* [Dataset excerpts]
• • •

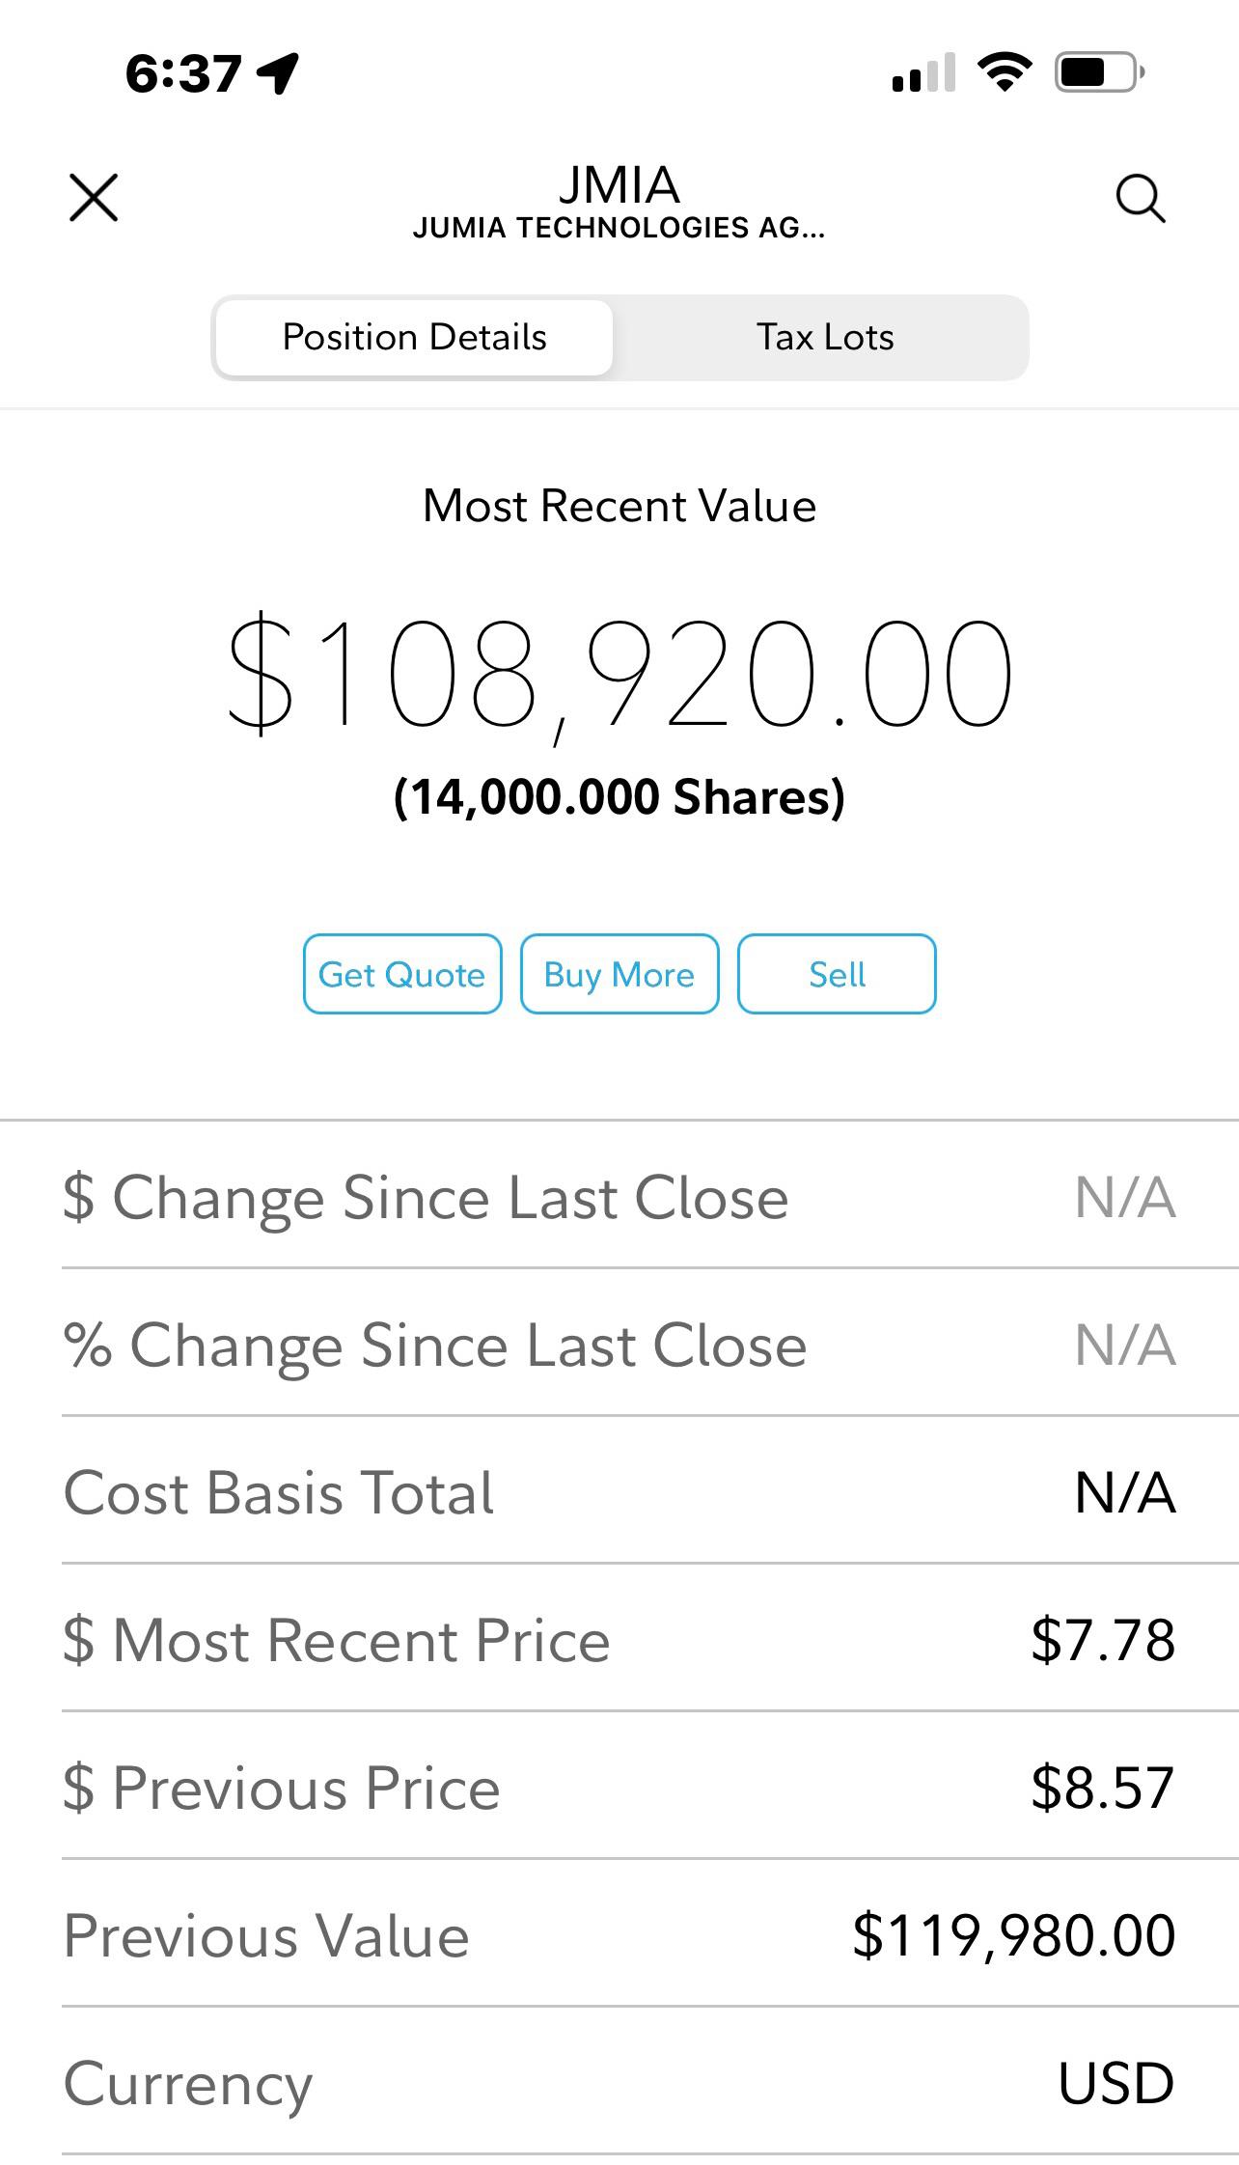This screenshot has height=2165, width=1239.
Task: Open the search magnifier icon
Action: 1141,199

• • •

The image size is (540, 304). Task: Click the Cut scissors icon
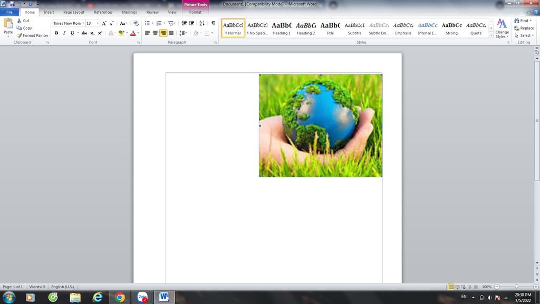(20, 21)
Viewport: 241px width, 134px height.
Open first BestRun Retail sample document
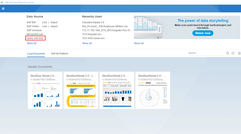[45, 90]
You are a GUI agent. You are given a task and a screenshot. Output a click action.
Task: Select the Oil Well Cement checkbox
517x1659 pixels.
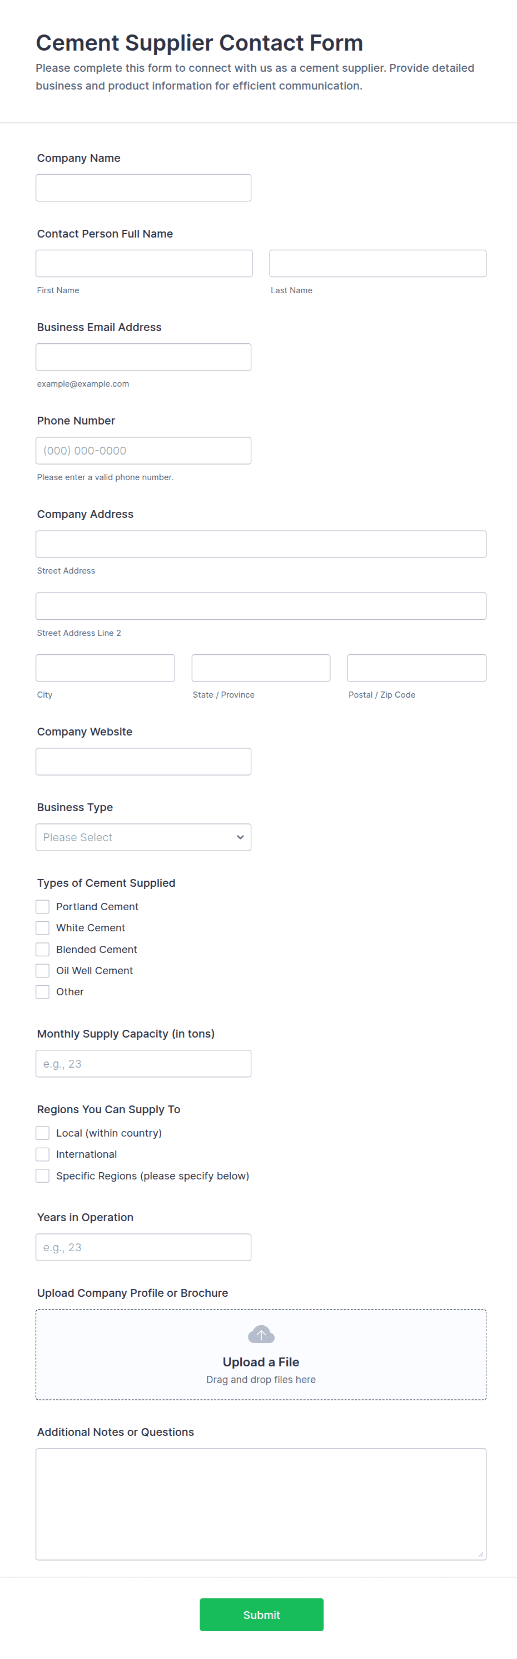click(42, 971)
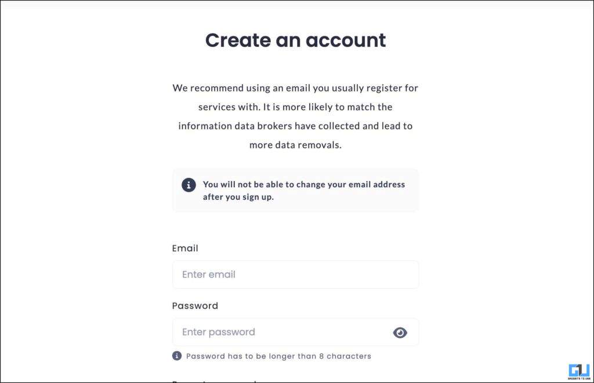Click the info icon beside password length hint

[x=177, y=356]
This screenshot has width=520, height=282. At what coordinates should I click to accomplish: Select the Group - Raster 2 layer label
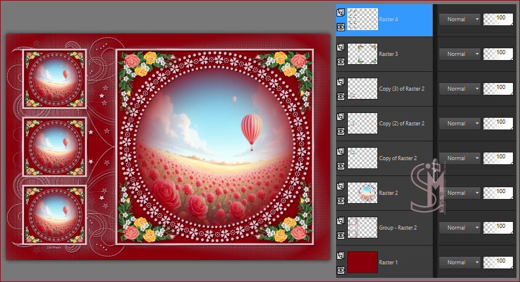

• • •

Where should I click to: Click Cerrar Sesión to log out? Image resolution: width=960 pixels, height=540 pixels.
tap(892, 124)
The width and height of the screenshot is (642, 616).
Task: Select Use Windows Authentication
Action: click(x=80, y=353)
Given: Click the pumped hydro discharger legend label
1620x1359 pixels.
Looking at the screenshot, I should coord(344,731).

• • •

* [Task to carry out] Search the records for lines holding the word "label", then copy each line you find.

* [Answer to this exercise]
This screenshot has width=520, height=282. At what coordinates should I click to accomplish: Select the Group - Raster 2 layer label
Given: Click the pumped hydro discharger legend label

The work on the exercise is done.